Riflessioni sulla forza di un papa fisicamente debole
La fedeltà al suo ruolo di pastore
Il Pontefice che tenta di dare un tono gioioso al Grande Giubileo è stato perennemente sfiorato dall’ala della morte, fustigato dal dolore e dalla malinconia. Davanti a un uomo tanto problematico, intriso di santità, non ha senso porsi la domanda se è ancora in grado di fare il papa
di Igor Man

Giovanni Paolo II apre la Porta Santa di San Pietro il 24 dicembre 1999
Allorché papa Wojtyla prese a viaggiare chiarendo subito agli allibiti suoi devoti collaboratori ch’egli concepiva il suo servizio come catechesi itinerante, sicché si sarebbe fermato soltanto quando il Signore glielo avesse “ordinato”, non pochi personaggi del composito mondo vaticano trasecolarono.
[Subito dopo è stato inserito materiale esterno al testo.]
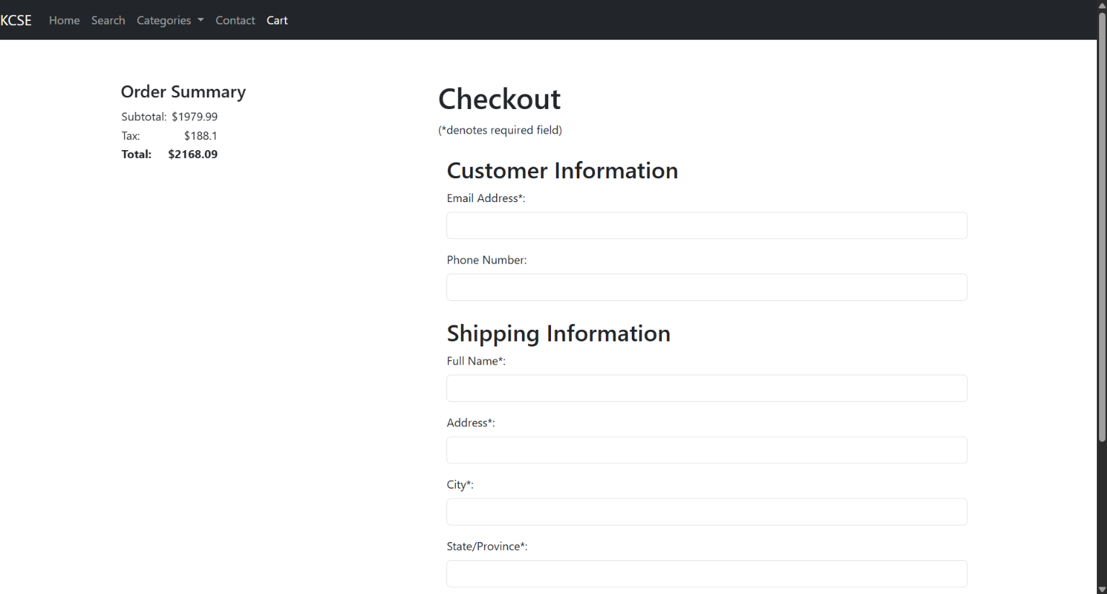Click the Order Summary heading
Viewport: 1107px width, 594px height.
pyautogui.click(x=183, y=92)
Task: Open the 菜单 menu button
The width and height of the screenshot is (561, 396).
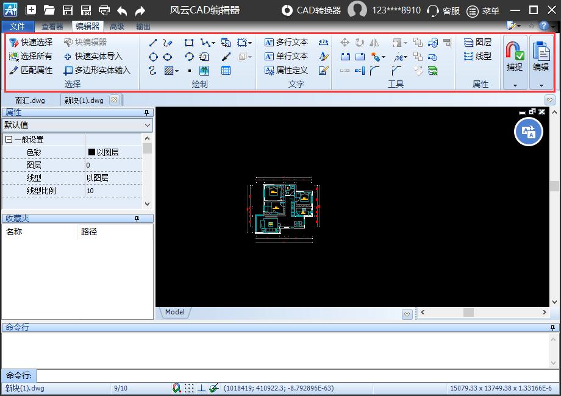Action: tap(483, 10)
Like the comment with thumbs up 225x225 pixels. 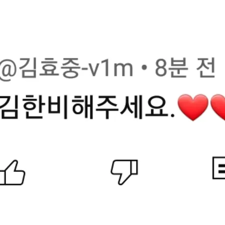click(12, 172)
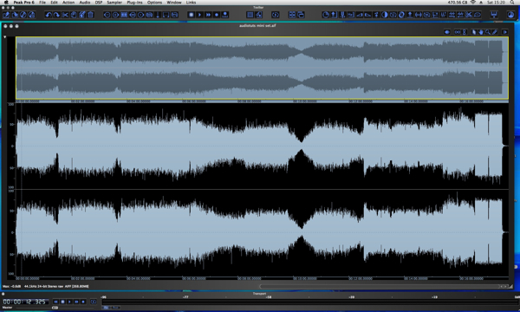Click the trash Delete icon in toolbar
The height and width of the screenshot is (312, 520).
(90, 15)
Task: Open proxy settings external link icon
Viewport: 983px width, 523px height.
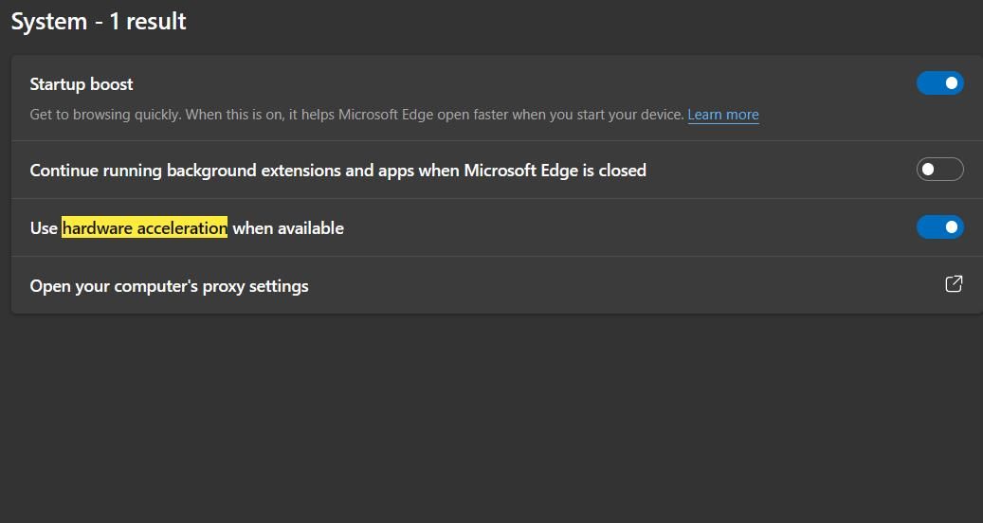Action: [954, 284]
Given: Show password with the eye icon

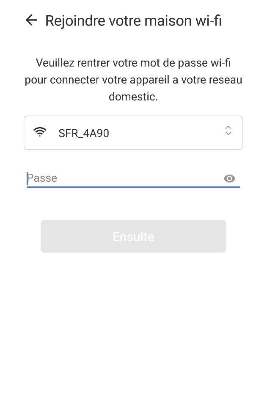Looking at the screenshot, I should coord(229,178).
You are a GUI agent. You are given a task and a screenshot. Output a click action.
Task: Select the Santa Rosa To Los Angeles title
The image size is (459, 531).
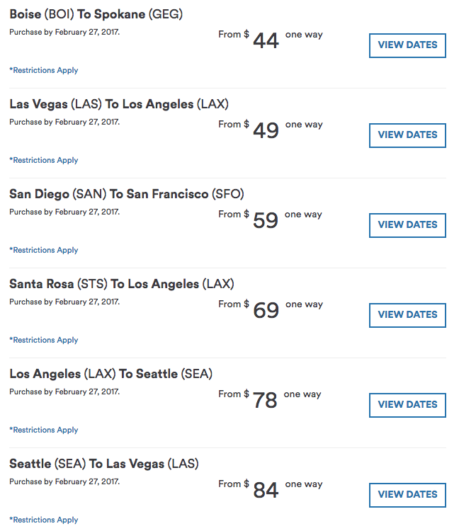click(122, 284)
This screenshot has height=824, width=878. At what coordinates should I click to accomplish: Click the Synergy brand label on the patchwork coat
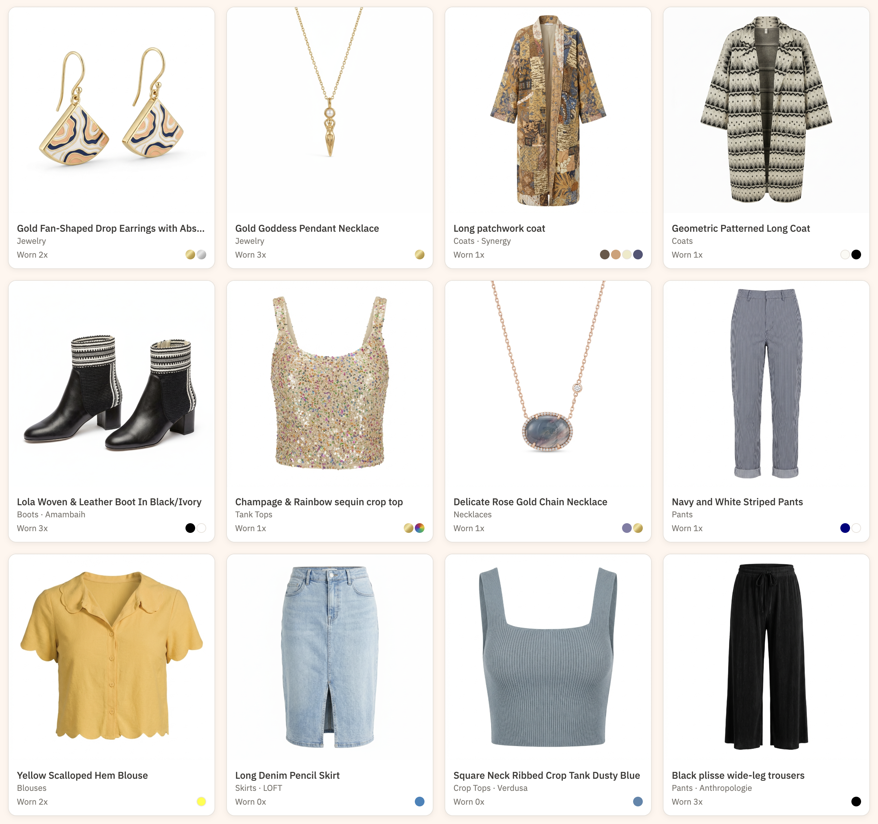click(496, 241)
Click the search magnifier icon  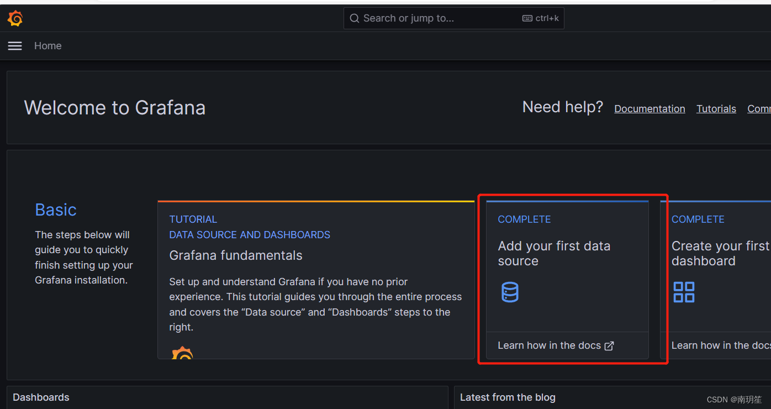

Chi scrive ricorda esattamente le parole di un importante prelato della curia, allora vescovo, parole che implicavano un giudizio senz’altro negativo sul proposito manifestato da Giovanni Paolo II: «Non vorrei che passasse alla storia come il… commesso viaggiatore del Vangelo». La verità è che Giovanni Paolo II ha rotto tutti gli schemi del papato, una routine gabellata per prassi apostolica; ha fatto a pezzi ogni residuo tabù del papato sacrale e statico, «dove i pontefici morivano ma non si ammalavano», venivano curati con somma discrezione e passeggiavano solamente nei giardini vaticani, davvero off limits. Paradossalmente è successo che proprio quelli che ieri ne criticarono l’attivismo oggi si mostrino preoccupati del fatto che il Santo Padre “prima o poi” sia costretto a fermarsi «arrecando a se stesso una perdita grave: quella della visibilità, grazie alla quale il messaggio evangelico ha raggiunto spazi spirituali e luoghi mondani impensabili, così concretizzando l’universalità della Chiesa». Detta in soldoni: poiché, “prima o poi”, i malanni bloccheranno il vitalismo del Papa bisogna cominciare ad occuparsi della sua successione. Ma chi così argomenta sa benissimo che il Papa “non può” dimettersi, passare la mano, come si dice in gergo politico. Come ha ricordato lo stesso Wojtyla, solo Iddio può mettere fine al servizio del vicario di Cristo. In un modo terribilmente semplice e definitivo: chiamandolo a sé.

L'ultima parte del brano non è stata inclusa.